NNS Andoni

History

Nigeria
- Namesake: Andoni people
- Launched: 7 June 2012
- Identification: MMSI number: 657714000

General characteristics
- Class & type: Andoni-class seaward defense boat
- Length: 31 m (102 ft)
- Speed: 25 kn (46 km/h; 29 mph)
- Armament: 30 mm (1.2 in) main gun; 2 × SK 12.7 mm (0.50 in); 2 × 40 mm (1.6 in) AGL;

= NNS Andoni =

Nigerian patrol boat

NNS Andoni (P-100) is a seaward defense boat of the Nigerian Navy. It is the first of 3 vessels in its class, with each vessel a larger variant of the previous one. Its armament includes a manned 30 mm main gun, two 12.7 mm and two 40 mm AGL. It also has a RHIB embarked.

== History ==
The vessel was conceived as a research and development project by Vice Admiral GTA Adekeye and Rear Admiral GJ Jonah, who were at the time Chief of Naval Staff and Chief of Naval Engineering respectively.

The first Nigerian-built warship, it was named after the Andoni people of south-southern Nigeria.

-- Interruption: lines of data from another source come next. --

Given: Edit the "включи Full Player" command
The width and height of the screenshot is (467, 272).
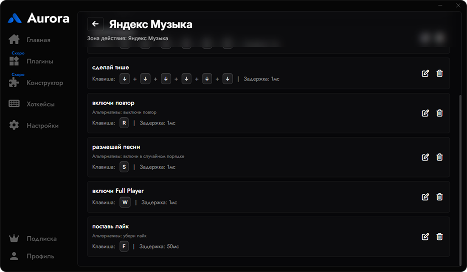Looking at the screenshot, I should point(425,197).
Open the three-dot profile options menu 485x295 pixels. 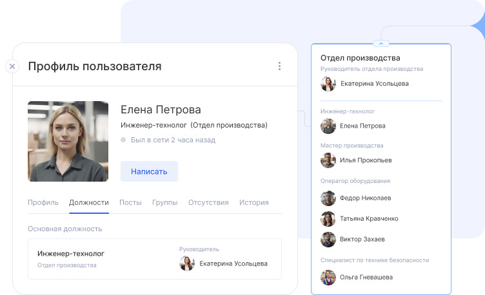pyautogui.click(x=279, y=66)
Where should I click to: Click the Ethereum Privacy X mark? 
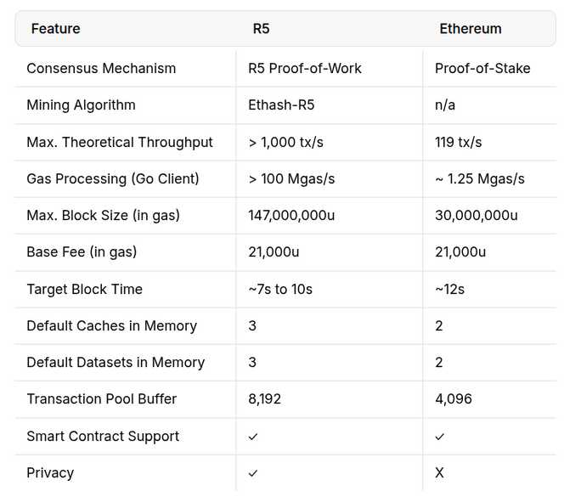[x=439, y=472]
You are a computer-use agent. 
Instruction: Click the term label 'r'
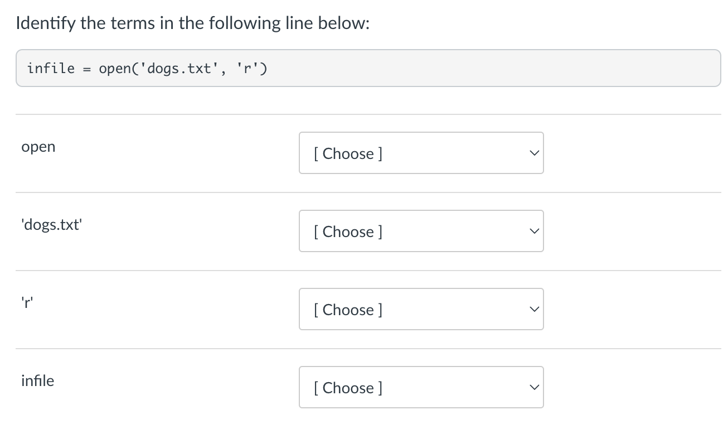click(26, 303)
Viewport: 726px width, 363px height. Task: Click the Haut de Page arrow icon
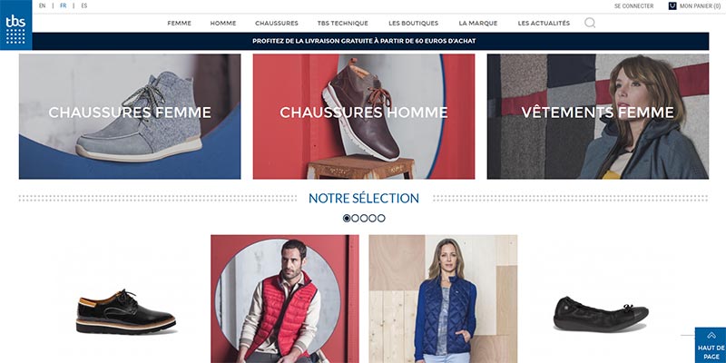point(711,335)
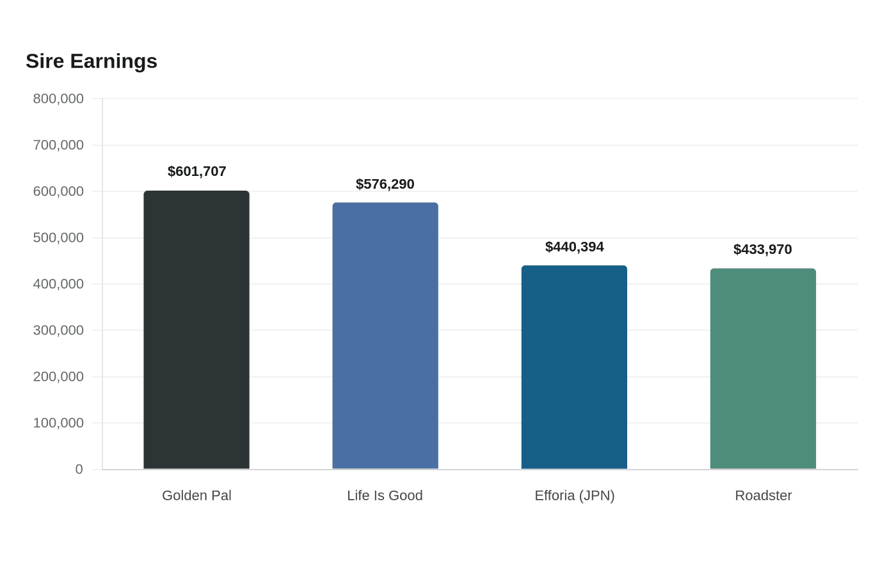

"We came up with the design, the expertise and about 60% of the materials were locally sourced. The engines, generators and navigation equipment came from outside. This is the beginning of the transformation and I believe in another 10 to 15 years, we can be thinking about starting a project to take Nigerians into the air," said President Goodluck Jonathan.